* **WHAT TO DO**
Turn the records below into a numbered list, one line per item, and leave out the blank lines.

++++

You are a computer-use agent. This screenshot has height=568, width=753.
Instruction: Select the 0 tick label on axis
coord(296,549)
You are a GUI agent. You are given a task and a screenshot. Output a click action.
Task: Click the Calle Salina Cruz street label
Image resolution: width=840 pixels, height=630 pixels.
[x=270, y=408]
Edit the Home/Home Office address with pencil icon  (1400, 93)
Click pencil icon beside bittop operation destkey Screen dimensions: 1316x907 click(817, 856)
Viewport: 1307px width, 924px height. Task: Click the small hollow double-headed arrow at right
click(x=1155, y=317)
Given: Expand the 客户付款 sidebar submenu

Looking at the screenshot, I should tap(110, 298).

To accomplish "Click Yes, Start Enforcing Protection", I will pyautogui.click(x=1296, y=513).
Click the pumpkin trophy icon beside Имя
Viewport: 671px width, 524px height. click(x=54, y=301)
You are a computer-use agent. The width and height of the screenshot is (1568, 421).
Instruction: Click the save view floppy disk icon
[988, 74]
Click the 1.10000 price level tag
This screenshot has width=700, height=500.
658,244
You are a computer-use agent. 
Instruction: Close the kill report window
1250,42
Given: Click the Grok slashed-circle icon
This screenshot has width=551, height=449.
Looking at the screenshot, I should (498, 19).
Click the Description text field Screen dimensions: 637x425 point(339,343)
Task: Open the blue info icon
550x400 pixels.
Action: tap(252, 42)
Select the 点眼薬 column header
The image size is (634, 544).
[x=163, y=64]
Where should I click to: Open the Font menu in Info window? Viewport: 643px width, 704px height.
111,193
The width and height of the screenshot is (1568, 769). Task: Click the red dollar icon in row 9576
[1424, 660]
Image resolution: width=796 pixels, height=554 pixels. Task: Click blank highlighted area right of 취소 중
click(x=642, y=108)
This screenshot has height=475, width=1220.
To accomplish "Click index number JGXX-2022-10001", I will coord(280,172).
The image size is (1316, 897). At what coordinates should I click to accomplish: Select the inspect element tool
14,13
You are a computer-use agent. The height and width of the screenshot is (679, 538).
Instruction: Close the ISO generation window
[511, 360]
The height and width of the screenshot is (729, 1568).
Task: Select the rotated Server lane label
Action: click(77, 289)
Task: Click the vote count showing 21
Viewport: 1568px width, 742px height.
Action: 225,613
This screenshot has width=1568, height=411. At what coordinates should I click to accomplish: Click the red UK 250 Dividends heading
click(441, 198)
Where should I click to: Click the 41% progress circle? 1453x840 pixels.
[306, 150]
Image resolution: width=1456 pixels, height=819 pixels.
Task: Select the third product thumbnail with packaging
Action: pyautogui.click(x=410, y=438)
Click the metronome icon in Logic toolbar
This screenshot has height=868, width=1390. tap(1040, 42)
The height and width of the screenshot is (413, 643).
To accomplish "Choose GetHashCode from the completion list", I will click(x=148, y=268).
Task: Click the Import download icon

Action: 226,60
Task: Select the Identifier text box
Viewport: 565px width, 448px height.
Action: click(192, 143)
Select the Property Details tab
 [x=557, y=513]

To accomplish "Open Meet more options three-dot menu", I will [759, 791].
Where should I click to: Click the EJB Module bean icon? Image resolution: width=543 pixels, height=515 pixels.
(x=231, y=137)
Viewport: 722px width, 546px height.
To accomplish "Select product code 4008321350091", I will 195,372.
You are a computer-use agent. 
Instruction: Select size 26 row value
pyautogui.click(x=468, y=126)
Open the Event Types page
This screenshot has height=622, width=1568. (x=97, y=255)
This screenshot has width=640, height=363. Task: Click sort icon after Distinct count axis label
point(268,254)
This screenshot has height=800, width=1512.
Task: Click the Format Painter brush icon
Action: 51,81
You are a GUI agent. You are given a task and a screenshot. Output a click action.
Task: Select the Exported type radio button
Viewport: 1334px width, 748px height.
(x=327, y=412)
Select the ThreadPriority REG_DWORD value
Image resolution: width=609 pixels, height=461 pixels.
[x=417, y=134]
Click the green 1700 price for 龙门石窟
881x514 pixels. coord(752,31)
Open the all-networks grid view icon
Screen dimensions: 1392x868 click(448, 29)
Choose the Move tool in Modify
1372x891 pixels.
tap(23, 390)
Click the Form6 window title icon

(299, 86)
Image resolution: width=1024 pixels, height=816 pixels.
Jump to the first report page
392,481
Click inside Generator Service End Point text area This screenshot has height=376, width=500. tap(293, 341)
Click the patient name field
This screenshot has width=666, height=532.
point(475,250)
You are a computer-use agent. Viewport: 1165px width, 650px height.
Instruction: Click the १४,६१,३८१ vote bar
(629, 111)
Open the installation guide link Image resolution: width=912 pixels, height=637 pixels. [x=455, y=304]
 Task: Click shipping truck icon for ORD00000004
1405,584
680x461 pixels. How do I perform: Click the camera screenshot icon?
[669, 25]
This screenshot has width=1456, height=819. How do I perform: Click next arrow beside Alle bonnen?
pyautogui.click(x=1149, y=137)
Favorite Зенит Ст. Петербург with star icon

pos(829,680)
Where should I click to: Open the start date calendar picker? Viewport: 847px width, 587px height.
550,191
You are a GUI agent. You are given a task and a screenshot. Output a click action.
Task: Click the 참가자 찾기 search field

++++

* **RESPONSE TO THE TASK**
1. You are a computer-use agent. This screenshot has height=568, width=753.
2. Instruction: Select the 0 tick label on axis
3. coord(296,549)
4. You are a GUI agent. You are given a task and a screenshot. Output a click action.
5. Task: Click the Calle Salina Cruz street label
6. Image resolution: width=840 pixels, height=630 pixels.
7. [x=270, y=408]
8. Edit the Home/Home Office address with pencil icon  (1400, 93)
9. Click pencil icon beside bittop operation destkey Screen dimensions: 1316x907 click(817, 856)
10. Viewport: 1307px width, 924px height. Task: Click the small hollow double-headed arrow at right
11. click(x=1155, y=317)
12. Given: Expand the 客户付款 sidebar submenu
13. Looking at the screenshot, I should tap(110, 298).
14. To accomplish "Click Yes, Start Enforcing Protection", I will pyautogui.click(x=1296, y=513).
15. Click the pumpkin trophy icon beside Имя
16. Viewport: 671px width, 524px height. click(x=54, y=301)
17. You are a computer-use agent. The width and height of the screenshot is (1568, 421).
18. Instruction: Click the save view floppy disk icon
19. [988, 74]
20. Click the 1.10000 price level tag
21. This screenshot has width=700, height=500.
22. 658,244
23. You are a computer-use agent. 
24. Instruction: Close the kill report window
25. 1250,42
26. Given: Click the Grok slashed-circle icon
27. This screenshot has width=551, height=449.
28. Looking at the screenshot, I should (498, 19).
29. Click the Description text field Screen dimensions: 637x425 point(339,343)
30. Task: Open the blue info icon
31. 550x400 pixels.
32. Action: tap(252, 42)
33. Select the 点眼薬 column header
34. The image size is (634, 544).
35. [x=163, y=64]
36. Where should I click to: Open the Font menu in Info window? Viewport: 643px width, 704px height.
37. 111,193
38. The width and height of the screenshot is (1568, 769). Task: Click the red dollar icon in row 9576
39. [1424, 660]
40. Image resolution: width=796 pixels, height=554 pixels. Task: Click blank highlighted area right of 취소 중
41. click(x=642, y=108)
42. This screenshot has height=475, width=1220.
43. To accomplish "Click index number JGXX-2022-10001", I will coord(280,172).
44. The image size is (1316, 897). At what coordinates should I click to accomplish: Select the inspect element tool
45. 14,13
46. You are a computer-use agent. The height and width of the screenshot is (679, 538).
47. Instruction: Close the ISO generation window
48. [511, 360]
49. The height and width of the screenshot is (729, 1568).
50. Task: Select the rotated Server lane label
51. Action: click(77, 289)
52. Task: Click the vote count showing 21
53. Viewport: 1568px width, 742px height.
54. Action: 225,613
55. This screenshot has width=1568, height=411. At what coordinates should I click to accomplish: Click the red UK 250 Dividends heading
56. click(441, 198)
57. Where should I click to: Click the 41% progress circle? 1453x840 pixels.
58. [306, 150]
59. Image resolution: width=1456 pixels, height=819 pixels.
60. Task: Select the third product thumbnail with packaging
61. Action: pyautogui.click(x=410, y=438)
62. Click the metronome icon in Logic toolbar
63. This screenshot has height=868, width=1390. tap(1040, 42)
64. The height and width of the screenshot is (413, 643).
65. To accomplish "Choose GetHashCode from the completion list", I will click(x=148, y=268).
66. Task: Click the Import download icon
67. Action: 226,60
68. Task: Select the Identifier text box
69. Viewport: 565px width, 448px height.
70. Action: click(192, 143)
71. Select the Property Details tab
72.  [x=557, y=513]
73. To accomplish "Open Meet more options three-dot menu", I will [759, 791].
74. Where should I click to: Click the EJB Module bean icon? Image resolution: width=543 pixels, height=515 pixels.
75. (x=231, y=137)
76. Viewport: 722px width, 546px height.
77. To accomplish "Select product code 4008321350091", I will 195,372.
78. You are a computer-use agent. 
79. Instruction: Select size 26 row value
80. pyautogui.click(x=468, y=126)
81. Open the Event Types page
82. This screenshot has height=622, width=1568. (x=97, y=255)
83. This screenshot has width=640, height=363. Task: Click sort icon after Distinct count axis label
84. point(268,254)
85. This screenshot has height=800, width=1512.
86. Task: Click the Format Painter brush icon
87. Action: 51,81
88. You are a GUI agent. You are given a task and a screenshot. Output a click action.
89. Task: Select the Exported type radio button
90. Viewport: 1334px width, 748px height.
91. (x=327, y=412)
92. Select the ThreadPriority REG_DWORD value
93. Image resolution: width=609 pixels, height=461 pixels.
94. [x=417, y=134]
95. Click the green 1700 price for 龙门石窟
96. 881x514 pixels. coord(752,31)
97. Open the all-networks grid view icon
98. Screen dimensions: 1392x868 click(448, 29)
99. Choose the Move tool in Modify
100. 1372x891 pixels.
101. tap(23, 390)
102. Click the Form6 window title icon
103. (299, 86)
104. Image resolution: width=1024 pixels, height=816 pixels.
105. Jump to the first report page
106. 392,481
107. Click inside Generator Service End Point text area This screenshot has height=376, width=500. tap(293, 341)
108. Click the patient name field
109. This screenshot has width=666, height=532.
110. point(475,250)
111. You are a computer-use agent. Viewport: 1165px width, 650px height.
112. Instruction: Click the १४,६१,३८१ vote bar
113. (629, 111)
114. Open the installation guide link Image resolution: width=912 pixels, height=637 pixels. [x=455, y=304]
115.  Task: Click shipping truck icon for ORD00000004
116. 1405,584
117. 680x461 pixels. How do I perform: Click the camera screenshot icon?
118. [669, 25]
119. This screenshot has width=1456, height=819. How do I perform: Click next arrow beside Alle bonnen?
120. pyautogui.click(x=1149, y=137)
121. Favorite Зенит Ст. Петербург with star icon
122. pos(829,680)
123. Where should I click to: Open the start date calendar picker? Viewport: 847px width, 587px height.
124. 550,191
125. You are a GUI agent. You are given a task and a screenshot. Output a click action.
126. Task: Click the 참가자 찾기 search field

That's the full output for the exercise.